Its funny you should ask this as I recently ran several simulations on matlab regarding the same thing except with atoms.
Effectively, I had a diatomic molecule (H-H for example) and an atom (F lets say). The atom and diatomic both had some momentum relative to each other and the collision was setup to be perfectly collinear.
Now, what I noticed is that the initial energy of the reactant (that is the incoming F atom) was deposited into two modes... Translational and vibrational energy.
Depending on the choice of the atom and diatomic more of one form over the other would be required for a successful reaction (Polanyi rules but we wont go into that).

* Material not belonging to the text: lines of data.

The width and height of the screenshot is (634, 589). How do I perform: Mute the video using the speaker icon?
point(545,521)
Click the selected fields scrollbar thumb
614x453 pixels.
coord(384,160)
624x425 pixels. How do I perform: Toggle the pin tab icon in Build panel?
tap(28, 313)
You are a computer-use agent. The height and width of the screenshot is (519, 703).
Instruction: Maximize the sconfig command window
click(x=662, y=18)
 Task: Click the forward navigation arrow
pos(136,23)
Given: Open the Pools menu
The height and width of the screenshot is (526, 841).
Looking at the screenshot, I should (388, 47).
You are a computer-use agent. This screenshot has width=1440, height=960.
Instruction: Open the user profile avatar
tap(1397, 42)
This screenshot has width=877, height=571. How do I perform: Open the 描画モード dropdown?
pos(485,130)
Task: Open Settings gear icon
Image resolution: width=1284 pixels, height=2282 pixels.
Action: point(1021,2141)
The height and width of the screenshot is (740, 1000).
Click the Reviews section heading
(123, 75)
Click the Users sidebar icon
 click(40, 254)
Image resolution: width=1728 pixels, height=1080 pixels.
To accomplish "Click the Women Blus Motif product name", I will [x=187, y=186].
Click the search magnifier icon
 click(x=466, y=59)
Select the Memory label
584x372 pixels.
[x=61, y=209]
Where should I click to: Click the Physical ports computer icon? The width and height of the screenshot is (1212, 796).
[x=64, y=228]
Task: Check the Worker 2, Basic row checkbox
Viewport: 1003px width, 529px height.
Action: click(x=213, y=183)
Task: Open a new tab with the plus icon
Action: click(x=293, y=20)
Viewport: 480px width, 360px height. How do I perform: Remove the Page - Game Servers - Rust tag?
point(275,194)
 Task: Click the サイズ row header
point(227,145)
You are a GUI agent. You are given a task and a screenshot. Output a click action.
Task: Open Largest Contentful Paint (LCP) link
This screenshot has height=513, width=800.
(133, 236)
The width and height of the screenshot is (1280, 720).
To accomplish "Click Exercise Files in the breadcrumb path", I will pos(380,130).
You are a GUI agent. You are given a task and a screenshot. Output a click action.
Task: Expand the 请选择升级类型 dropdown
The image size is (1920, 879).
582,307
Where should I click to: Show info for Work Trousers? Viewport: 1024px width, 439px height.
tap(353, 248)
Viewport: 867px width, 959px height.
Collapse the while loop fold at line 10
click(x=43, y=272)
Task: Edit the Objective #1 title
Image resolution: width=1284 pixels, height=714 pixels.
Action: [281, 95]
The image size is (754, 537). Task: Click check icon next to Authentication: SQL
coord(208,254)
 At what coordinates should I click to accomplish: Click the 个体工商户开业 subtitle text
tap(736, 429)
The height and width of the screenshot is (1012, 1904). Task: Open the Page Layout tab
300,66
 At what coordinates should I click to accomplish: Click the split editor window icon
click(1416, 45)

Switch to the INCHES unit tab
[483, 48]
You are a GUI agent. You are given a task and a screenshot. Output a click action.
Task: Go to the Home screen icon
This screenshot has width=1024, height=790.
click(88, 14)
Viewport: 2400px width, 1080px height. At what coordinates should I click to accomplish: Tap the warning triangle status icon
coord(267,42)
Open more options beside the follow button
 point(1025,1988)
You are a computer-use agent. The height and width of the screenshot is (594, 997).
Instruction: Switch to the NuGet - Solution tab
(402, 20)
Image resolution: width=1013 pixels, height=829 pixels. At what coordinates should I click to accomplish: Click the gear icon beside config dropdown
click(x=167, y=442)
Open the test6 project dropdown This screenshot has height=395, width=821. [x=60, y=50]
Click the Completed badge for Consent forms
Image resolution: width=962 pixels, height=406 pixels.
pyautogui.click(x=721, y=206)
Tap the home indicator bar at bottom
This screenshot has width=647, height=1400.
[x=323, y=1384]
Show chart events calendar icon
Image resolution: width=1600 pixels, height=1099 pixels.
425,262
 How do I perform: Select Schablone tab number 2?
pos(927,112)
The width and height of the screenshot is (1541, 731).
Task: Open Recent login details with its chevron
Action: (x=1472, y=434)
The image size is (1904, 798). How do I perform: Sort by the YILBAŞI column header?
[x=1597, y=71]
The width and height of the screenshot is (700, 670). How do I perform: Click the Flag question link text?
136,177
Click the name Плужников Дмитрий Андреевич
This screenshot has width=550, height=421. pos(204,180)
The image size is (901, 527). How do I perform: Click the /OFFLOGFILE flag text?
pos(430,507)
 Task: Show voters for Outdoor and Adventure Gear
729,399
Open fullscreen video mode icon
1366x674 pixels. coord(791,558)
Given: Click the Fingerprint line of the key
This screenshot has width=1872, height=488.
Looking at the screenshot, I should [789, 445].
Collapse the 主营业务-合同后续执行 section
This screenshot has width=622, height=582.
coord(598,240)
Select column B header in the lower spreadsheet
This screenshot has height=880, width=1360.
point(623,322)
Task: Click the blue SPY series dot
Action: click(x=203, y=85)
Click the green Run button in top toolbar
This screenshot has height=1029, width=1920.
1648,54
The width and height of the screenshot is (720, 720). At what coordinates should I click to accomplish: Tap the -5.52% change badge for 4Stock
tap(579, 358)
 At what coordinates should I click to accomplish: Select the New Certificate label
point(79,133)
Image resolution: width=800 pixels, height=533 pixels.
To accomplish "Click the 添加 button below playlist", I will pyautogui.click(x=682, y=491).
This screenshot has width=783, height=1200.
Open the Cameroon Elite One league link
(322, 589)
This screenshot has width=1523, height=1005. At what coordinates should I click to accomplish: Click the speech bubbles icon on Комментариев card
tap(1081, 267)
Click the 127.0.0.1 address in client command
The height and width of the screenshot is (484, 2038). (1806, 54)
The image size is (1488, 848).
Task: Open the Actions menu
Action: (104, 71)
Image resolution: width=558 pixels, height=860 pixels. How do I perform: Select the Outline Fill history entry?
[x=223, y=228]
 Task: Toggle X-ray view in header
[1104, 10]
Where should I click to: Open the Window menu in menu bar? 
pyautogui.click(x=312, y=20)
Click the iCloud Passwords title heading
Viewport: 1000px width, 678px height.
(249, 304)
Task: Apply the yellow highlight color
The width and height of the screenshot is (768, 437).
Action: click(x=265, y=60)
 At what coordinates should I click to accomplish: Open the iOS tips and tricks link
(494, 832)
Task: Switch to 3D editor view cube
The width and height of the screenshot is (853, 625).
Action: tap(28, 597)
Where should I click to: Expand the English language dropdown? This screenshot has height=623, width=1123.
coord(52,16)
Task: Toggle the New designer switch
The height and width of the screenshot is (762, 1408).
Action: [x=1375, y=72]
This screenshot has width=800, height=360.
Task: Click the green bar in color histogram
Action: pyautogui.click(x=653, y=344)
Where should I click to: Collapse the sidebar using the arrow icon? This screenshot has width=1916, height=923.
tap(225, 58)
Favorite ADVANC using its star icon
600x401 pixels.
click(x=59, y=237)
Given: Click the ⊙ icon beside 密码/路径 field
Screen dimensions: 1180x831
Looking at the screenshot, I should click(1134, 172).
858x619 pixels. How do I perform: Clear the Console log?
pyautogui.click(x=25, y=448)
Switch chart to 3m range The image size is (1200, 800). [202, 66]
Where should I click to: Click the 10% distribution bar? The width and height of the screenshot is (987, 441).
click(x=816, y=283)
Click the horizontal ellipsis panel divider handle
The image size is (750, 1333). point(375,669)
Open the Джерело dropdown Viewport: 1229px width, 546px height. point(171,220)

Essentially, if the reaction was elastic then you would have an unreactive collision. The atom and diatomic coalesced to form a three body transition state and then the atom would just break off and head back in the direction it came from.
In a reactive collision, which was always inelastic, there was always a change in vibrational energy between the reactants and the products i.e. upon form a new diatomic (H-F from our above example) there was reduced or increased vibrational energy.
I don't know how useful this tangential discussion has been but I thought it might help you :)
EDIT : I also want to clarify that an unreactive trajectory could also be generated from an inelastic collision simply because the incoming atom had far too much kinetic energy.
I've included the potential energy surface of a similar reaction below. The black line represents the trajectory, the 'wiggliness' you see initially is the vibrational energy.... There's an obvious change in the 'wigliness' as you go around the bend in the PES i.e. as you go from Cl+H2 to H-Cl + Cl.
If you would like I can send you these source files.